UTF-8 question

Nikolai_lone-star_We · 12 August 2003 14:31

I’ve finally switched to UTF-8. It’s awesome. Now, if I can only find
a utility that draws ANSI-art with UNICODE’s line/block-drawing
characters ;-). (I guess it’d have to be UNICODE-art then My
problem, however, is: Ruby doesn’t seem to support UTF-8, which is bad
for me. I need it to parse incoming UTF-8 strings to convert them to
valid ISO9660 filenames. Anyone have any suggestions as to how to solve
this?

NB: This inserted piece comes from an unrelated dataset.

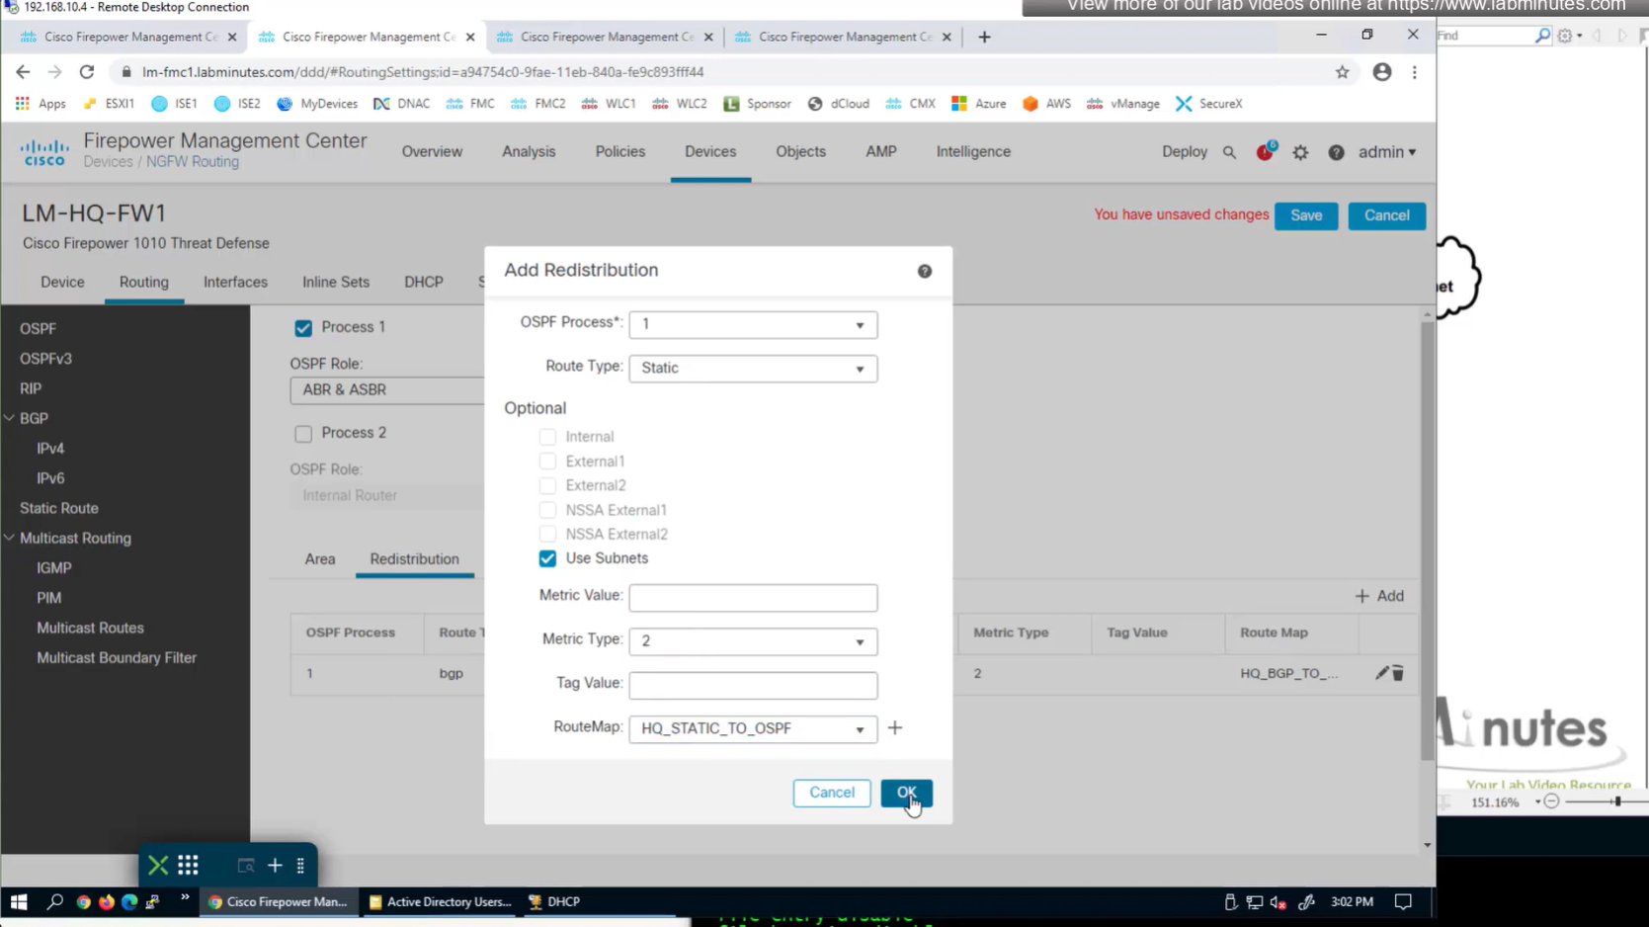Click the Metric Value input field
This screenshot has height=927, width=1649.
[752, 597]
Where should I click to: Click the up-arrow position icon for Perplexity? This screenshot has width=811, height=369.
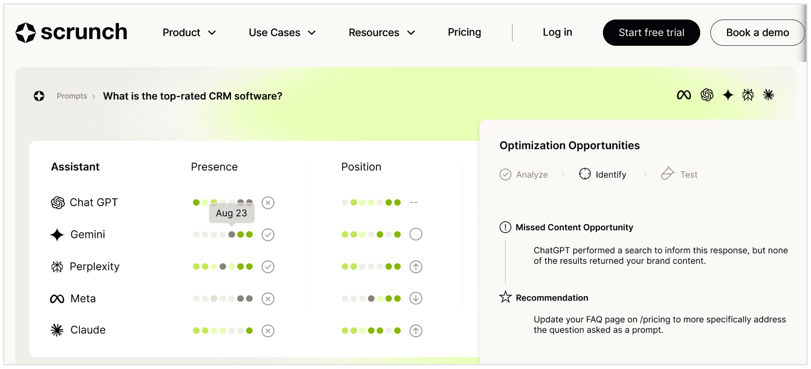click(416, 267)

Are there any good libraries?
nikolai

···

–
::: name: Nikolai Weibull :: aliases: pcp / lone-star :::
::: born: Chicago, IL USA :: loc atm: Gothenburg, Sweden :::
::: page: www.pcppopper.org :: fun atm: gf,lps,ruby,php,war3 :::
main(){printf(&linux["\021%six\012\0"],(linux)[“have”]+“fun”-97);}

Brian_Candler · 12 August 2003 14:55

Try ‘iconv’, supplied with 1.8.0 or available from RAA as in the “shim”
module.

Note: this didn’t build on my FreeBSD system, even though I have libiconv
and iconv.h:

$ less ext/iconv/mkmf.log
have_header: checking for iconv.h… --------------------
gcc -E -I/home/brian/rubykit18/work/ruby-1.8.0 -I/home/brian/rubykit18/work/ruby-1.8.0 -g -O2 -o conftest.i conftest.c
conftest.c:1: iconv.h: No such file or directory
checked program was:
/* begin /
#include <iconv.h>
/ end */

It guess it doesn’t look in /usr/local/include unless told explicitly to do
so.

Regards,

Brian.

···

On Tue, Aug 12, 2003 at 11:31:53PM +0900, Nikolai Weibull wrote:

I’ve finally switched to UTF-8. It’s awesome. Now, if I can only find
a utility that draws ANSI-art with UNICODE’s line/block-drawing
characters ;-). (I guess it’d have to be UNICODE-art then My
problem, however, is: Ruby doesn’t seem to support UTF-8, which is bad
for me. I need it to parse incoming UTF-8 strings to convert them to
valid ISO9660 filenames. Anyone have any suggestions as to how to solve
this? Are there any good libraries?

Yukihiro_Matsumoto2 · 12 August 2003 15:51

Hi,

···

In message “UTF-8 question” on 03/08/12, Nikolai Weibull lone-star@home.se writes:

My problem, however, is: Ruby doesn’t seem to support UTF-8, which is bad
for me. I need it to parse incoming UTF-8 strings to convert them to
valid ISO9660 filenames. Anyone have any suggestions as to how to solve
this? Are there any good libraries?

As usual, my first answer is:

define “UTF-8 support” first.

Ruby does support UTF-8 mostly using its UTF-8 aware regex engine.
Besides, for conversion between encodings, you have iconv module.

						matz.

Brian_Candler · 12 August 2003 15:09

It guess it doesn’t look in /usr/local/include unless told explicitly to do
so.

FYI, I just rebuilt using

CPPFLAGS=“-I/usr/local/include” LDFLAGS=“-L/usr/local/lib” ./configure && make && make test && sudo make install

and now I have iconv.

Cheers,

Brian.

Nikolai_lone-star_We · 12 August 2003 16:34

Yukihiro Matsumoto matz@ruby-lang.org [Aug, 12 2003 18:10]:

Hi,

My problem, however, is: Ruby doesn’t seem to support UTF-8, which is bad
for me. I need it to parse incoming UTF-8 strings to convert them to
valid ISO9660 filenames. Anyone have any suggestions as to how to solve
this? Are there any good libraries?

As usual, my first answer is:

define “UTF-8 support” first.

hm…I messed up. I was trying to do “hispañola”.gsub(/\xf1/, ‘n’), but
should have been doing “hispañola”.gsub(/ñ/, ‘n’)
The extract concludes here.